LA STORIA NON TORNA MAI MA QUI SIAMO A CAPORETTO
Caro Aldo, voi citate gli eroi e il Piave, pensate che finita questa sciagura si riprenderà a credere nel futuro, tutti uniti, come nel dopoguerra. Ovvio che cambieranno molte cose, ma prima ci sarà una lunga resa dei conti, ma proprio come nel dopoguerra ci saranno odi, tensioni, polemiche e gente da cacciare ( tanta). Persino Churchill venne mandato a casa nel 1945 dopo aver salvato il Regno Unito. Figuriamoci questi. Berto Mazzini
Si dice che siamo come in tempo di guerra, che il nemico è invisibile. Io sono in quarantena e provo ad immedesimarmi nell’italia del dopoguerra, quella in cui era vissuta mia madre. Non è la stessa cosa, noi abbiamo tutto, e lo sforzo per risollevarci non sarà lo stesso di quegli uomini e di quelle donne che ci generarono. Anna Maria Salamina
Cari lettori,
La storia non si ripete mai. I riferimenti storici in questi giorni ormai si sprecano, e inevitabilmente sono tutti un po’ fuorvianti. Ma se proprio dobbiamo scomodarne uno, qui siamo a Caporetto. Siamo il Paese con più morti al mondo, e dopo due settimane e mezza di clausura continuiamo a perdere poco meno di mille vite al giorno. È evidente che non è colpa di una persona, ma di un sistema. La politica ha passato gennaio e febbraio a litigare sulla prescrizione, anziché preparare strutture e protocolli per l’emergenza. Quando il virus è arrivato, quasi tutti gli ospedali lombardi — tranne il Sacco a Milano — e non solo quelli sono diventati focolai. Ci sono state intuizioni geniali di singoli, come l’anestesista Annalisa Malara, che a Codogno ha avuto l’idea di verificare se l’atleta trentottenne che non guariva dalla polmonite avesse il coronavirus. C’è stato il sacrificio di medici, infermieri, militari, forze dell’ordine. Ma non siamo stati capaci di proteggerli con materiale sanitario adeguato.
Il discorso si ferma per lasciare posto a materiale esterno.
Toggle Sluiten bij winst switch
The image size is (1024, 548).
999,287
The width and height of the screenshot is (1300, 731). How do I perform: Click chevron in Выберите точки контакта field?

Ci sono stati slanci individuali, ma un’organizzazione complessiva disastrosa. Tacciamo per carità di patria sulla fase «Milano non si ferma». Ora si parla di nuovo di riaprire il Paese. Legittimo. Ma prima bisognerebbe fare uno screening di massa. Legare il tampone al ricovero è un errore clamoroso. Nessuno va volentieri in ospedale; a maggior ragione in questi giorni. In ospedale si va quando è tardi; a volte, troppo tardi. Da giorni i virologi sostengono che bisogna fare tamponi a domicilio ai sintomatici e ai loro familiari, per evitare che il nuovo focolaio diventi la famiglia; ma non si è ancora passati dalle parole ai fatti. I tedeschi sbagliano a non aiutarci, ma in casa loro preparano test a tappeto. Invece di insultarli, imitiamoli.